Distribution : Sony Pictures Releasing France

Le pouvoir des trois

Quinze ans après Training Day, Notre sainte Trinité nous est enfin revenue. Bien que le cinéma portant sur le temps de la porte de saloon battante n'est pas spécialement notre dada, on ne pouvait raisonnablement pas dire non à deux heures passées avec Denzel, Ethan et Antoine.

À la sombre époque où Jack (Daniels) et Jim (Beam) régnaient en maître, la paisible ville de Rose Creek connaît une période bien difficile.

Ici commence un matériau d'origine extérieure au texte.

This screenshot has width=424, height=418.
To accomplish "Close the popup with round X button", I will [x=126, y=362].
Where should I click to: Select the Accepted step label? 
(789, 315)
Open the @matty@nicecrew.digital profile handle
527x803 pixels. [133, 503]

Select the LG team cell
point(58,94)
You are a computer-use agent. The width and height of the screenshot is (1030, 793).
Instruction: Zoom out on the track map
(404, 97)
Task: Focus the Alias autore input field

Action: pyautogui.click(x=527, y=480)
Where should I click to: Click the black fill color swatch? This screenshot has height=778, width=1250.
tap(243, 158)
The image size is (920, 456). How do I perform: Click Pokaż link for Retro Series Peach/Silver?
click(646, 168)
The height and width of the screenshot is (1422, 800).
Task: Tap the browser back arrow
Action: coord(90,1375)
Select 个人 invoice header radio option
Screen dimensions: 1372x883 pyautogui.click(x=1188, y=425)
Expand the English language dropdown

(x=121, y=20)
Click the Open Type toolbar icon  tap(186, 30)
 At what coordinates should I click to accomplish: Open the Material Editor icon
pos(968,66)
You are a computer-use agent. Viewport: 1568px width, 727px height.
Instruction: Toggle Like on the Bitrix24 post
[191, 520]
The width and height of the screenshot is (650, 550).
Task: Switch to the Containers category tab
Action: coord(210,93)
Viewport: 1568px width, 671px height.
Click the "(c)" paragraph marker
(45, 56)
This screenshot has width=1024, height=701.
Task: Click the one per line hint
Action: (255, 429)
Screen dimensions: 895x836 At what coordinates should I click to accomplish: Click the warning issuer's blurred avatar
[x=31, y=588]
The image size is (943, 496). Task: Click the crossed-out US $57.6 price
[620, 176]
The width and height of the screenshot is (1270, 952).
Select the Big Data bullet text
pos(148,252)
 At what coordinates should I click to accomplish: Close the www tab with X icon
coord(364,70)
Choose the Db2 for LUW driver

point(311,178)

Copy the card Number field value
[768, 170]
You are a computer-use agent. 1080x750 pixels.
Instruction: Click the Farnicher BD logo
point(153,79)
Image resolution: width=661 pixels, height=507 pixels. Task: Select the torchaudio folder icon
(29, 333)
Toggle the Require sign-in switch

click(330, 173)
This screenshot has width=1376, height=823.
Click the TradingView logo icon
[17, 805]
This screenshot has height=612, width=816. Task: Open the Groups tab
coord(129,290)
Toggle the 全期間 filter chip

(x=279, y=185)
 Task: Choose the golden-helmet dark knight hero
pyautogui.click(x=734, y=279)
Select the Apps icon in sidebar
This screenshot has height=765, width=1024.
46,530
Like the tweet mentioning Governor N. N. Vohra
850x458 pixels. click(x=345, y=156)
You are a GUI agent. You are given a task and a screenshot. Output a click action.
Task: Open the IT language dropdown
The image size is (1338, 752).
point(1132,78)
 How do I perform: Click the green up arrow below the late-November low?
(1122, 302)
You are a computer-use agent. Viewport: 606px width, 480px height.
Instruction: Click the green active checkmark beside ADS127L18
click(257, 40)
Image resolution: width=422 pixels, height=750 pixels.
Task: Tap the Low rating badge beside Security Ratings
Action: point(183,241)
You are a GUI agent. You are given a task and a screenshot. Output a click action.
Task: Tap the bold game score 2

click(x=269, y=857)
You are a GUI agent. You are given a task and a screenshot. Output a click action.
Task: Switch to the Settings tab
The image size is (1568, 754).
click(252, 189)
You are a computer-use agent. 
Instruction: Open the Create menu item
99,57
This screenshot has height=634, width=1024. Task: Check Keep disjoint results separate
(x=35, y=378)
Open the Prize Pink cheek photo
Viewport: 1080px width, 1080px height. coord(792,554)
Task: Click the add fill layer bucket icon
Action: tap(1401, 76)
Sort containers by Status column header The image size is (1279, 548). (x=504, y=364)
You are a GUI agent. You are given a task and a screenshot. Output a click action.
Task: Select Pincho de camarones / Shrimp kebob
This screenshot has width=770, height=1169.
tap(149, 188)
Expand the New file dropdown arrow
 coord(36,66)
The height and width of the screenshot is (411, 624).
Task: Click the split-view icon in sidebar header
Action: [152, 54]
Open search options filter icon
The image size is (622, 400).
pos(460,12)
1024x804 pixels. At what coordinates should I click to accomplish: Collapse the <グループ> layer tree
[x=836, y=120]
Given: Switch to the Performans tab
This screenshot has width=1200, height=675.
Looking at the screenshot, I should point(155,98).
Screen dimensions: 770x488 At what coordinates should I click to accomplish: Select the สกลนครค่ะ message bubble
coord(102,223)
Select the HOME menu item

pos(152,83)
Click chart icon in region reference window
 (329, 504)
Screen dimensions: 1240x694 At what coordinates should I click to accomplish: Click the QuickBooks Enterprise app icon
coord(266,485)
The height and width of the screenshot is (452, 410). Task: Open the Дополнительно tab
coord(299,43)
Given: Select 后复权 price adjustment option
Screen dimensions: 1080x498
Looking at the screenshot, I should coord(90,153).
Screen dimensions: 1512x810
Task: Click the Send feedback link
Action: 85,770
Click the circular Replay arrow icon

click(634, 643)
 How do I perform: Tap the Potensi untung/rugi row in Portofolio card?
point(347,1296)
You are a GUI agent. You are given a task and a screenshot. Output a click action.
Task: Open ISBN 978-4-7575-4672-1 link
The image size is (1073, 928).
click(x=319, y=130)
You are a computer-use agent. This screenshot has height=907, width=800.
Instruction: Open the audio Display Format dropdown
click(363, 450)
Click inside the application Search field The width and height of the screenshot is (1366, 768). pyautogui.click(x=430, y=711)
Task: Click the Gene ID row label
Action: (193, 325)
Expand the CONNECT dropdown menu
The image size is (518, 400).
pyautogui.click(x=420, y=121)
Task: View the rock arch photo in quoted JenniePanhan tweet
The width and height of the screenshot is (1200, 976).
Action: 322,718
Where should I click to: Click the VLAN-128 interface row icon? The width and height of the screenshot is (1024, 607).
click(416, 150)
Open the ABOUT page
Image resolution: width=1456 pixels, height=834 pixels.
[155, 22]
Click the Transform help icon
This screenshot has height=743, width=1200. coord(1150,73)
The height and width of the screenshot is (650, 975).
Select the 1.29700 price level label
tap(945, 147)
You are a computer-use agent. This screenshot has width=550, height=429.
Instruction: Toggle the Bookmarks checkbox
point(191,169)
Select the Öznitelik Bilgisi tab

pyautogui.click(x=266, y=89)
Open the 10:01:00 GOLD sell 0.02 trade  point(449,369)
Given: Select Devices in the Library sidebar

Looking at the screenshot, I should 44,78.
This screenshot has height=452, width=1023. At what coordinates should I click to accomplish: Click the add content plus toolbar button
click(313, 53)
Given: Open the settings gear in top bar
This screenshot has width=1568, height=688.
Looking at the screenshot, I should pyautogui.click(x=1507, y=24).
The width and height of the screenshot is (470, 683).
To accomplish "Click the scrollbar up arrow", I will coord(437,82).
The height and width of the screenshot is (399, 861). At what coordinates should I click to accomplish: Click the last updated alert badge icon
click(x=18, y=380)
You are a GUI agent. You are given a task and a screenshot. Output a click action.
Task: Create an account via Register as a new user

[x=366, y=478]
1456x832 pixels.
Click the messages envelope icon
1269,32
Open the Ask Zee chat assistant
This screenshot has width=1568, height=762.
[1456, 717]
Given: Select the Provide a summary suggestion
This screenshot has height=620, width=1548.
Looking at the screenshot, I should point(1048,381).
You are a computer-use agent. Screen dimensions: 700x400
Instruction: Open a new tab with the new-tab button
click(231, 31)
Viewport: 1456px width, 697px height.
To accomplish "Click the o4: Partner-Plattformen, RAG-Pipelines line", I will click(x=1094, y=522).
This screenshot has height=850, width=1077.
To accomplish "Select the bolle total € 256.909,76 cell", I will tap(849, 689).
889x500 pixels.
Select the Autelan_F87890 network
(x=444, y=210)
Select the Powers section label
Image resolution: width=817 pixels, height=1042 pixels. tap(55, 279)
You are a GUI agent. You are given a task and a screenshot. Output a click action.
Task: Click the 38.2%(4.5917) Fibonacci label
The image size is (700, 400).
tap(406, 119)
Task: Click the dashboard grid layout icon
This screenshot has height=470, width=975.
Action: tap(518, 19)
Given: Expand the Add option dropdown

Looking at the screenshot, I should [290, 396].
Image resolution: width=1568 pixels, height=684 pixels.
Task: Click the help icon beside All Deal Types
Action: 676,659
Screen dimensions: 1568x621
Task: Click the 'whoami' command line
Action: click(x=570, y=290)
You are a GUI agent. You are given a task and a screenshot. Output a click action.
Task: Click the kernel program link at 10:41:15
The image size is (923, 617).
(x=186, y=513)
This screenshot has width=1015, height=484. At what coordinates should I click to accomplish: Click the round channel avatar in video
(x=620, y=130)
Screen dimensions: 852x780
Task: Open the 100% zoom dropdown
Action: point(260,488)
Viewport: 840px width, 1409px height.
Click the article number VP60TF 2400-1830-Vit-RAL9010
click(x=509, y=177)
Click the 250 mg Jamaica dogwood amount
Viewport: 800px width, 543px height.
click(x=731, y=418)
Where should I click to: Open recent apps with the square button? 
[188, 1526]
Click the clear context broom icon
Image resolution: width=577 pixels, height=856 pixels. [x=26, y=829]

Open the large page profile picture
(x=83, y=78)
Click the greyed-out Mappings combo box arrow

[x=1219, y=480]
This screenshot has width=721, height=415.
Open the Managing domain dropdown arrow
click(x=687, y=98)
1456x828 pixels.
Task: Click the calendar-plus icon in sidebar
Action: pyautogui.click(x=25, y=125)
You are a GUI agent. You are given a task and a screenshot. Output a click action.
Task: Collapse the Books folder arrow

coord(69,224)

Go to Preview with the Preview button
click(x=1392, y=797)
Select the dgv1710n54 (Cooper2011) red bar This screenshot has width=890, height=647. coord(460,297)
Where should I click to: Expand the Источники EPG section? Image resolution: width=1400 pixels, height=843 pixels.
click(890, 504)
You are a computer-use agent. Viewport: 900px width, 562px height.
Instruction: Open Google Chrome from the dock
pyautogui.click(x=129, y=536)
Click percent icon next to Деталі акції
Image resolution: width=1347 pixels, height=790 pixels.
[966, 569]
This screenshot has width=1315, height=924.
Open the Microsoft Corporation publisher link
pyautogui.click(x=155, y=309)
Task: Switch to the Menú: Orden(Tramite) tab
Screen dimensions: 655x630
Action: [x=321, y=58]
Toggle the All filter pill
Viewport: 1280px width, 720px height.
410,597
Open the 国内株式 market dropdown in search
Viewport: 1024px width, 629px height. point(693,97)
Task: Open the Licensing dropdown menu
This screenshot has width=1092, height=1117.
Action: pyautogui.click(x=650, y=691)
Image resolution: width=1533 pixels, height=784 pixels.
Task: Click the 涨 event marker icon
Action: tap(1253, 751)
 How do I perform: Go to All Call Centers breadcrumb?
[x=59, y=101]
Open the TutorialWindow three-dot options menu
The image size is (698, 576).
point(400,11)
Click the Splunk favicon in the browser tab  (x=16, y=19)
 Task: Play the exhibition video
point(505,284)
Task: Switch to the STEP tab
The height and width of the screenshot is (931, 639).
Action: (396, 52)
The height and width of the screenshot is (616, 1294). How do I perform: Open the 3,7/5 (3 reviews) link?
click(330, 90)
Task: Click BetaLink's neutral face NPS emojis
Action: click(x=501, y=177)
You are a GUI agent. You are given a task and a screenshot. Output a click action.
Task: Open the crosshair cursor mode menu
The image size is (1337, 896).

Passionné de billets verts, le riche industriel Bartholomew Bogue mène une vie impossible à ces humbles habitants. Fatigués et endeuillés ceux-ci font appel à Sam Chilsom, chasseurs de prime et conseiller pôle emploi à ses heures perdues. Afin de mener à bien sa mission et soucieux d'élargir ses horizons professionnels, l'homme à chapeau lance une grande campagne de recrutement, à la plus grande joie des chômeurs-bandits du Far West. C'est accompagné de six heureux rois de l'assassinat que Chilsom s'en va reprendre Rose Creek aux mains diaboliques du businessman sans cœur.

Adaptation plus proche des Sept Samouraïs que de la version de 1960, Les 7 Mercenaires est un pur divertissement qu'il faut savoir prendre comme tel. Si Antoine Fuqua fait voyager sa thug patte dans le temps, il cherche avant tout à nous offrir du grand spectacle, des personnages haut en couleurs incarnés par de purs acteurs, et surtout, des fusillades à gogo. Bien que les codes du western soient respectés, c'est surtout le côté street du genre qui est exploité ; comprenez par là une multitude de punchlines et du cow-boy aussi swagg que badass. Et ce n'est pas avec quelques chapeaux et deux scènes de cavalcades endiablées que l'on nous fera dire le contraire (Antoine, nous t'avons reconnu sous ton bandana).

L'époque où la guerre se faisait en costume trois pièces n'est qu'une couverture et une toile de fond à ce film qui amuse et s'amuse. Le réalisateur, pas vraiment reconnu pour son esthétique plutôt lisse et sa réalisation plutôt simple, transpose ses thèmes de prédilections et sait faire jouer ses atouts : la direction d'acteurs et le gunfight. Car si Les 7 Mercenaires ne compte pas le scénario - laisser aux mains de Nic Pizzolato MONSIEUR True Detective - dans les qualités que l'on peut lui louer, les personnages sont sûrement ce qu'il y a de plus réussi. Là encore on ne parlera pas de l'écriture, d'une banalité et d'une brusquerie caractérisée, mais bien des acteurs et de leur interprétation. Le plaisir de jouer au cow-boy est palpable et chacun des comédiens sait faire de ce petit bonheur personnel quelque chose de sympathique à regarder. Si cet aspect saura exaspérer certains, le cœur sensible de quelques autres (comme nous) sera évidemment touché au plus profond grâce à la réunion du " motherfucking wolf " et de son apprenti (Denzel Washington et Ethan Hawke. La décence nous oblige à le préciser, mais sachez que notre œil est partout et vous jugera avec mécontentement si vous n'aviez pas compris la référence à Training Day en lisant ces lignes).

Ainsi, malgré un scénario peu poussé et sans surprises, Les 7 Mercenaires sait être à la hauteur de ce qu'on lui demande: être un film efficace et divertissant. Fort d'un casting trois étoiles et d'un budget conséquent, le dernier bébé d'Antoine Fuqua saura amuser ou légèrement ennuyer, selon ce que chacun voit dans le verre de bourbon.

L'avis de Bizard Bizard : allez-y trot (mais au triple galop pour la fin fucking fuquiesque !)

Nous tenons à nous excuser de l'emportement émotionnel dont nous faisons preuve lorsque le sujet de Training Day est évoqué.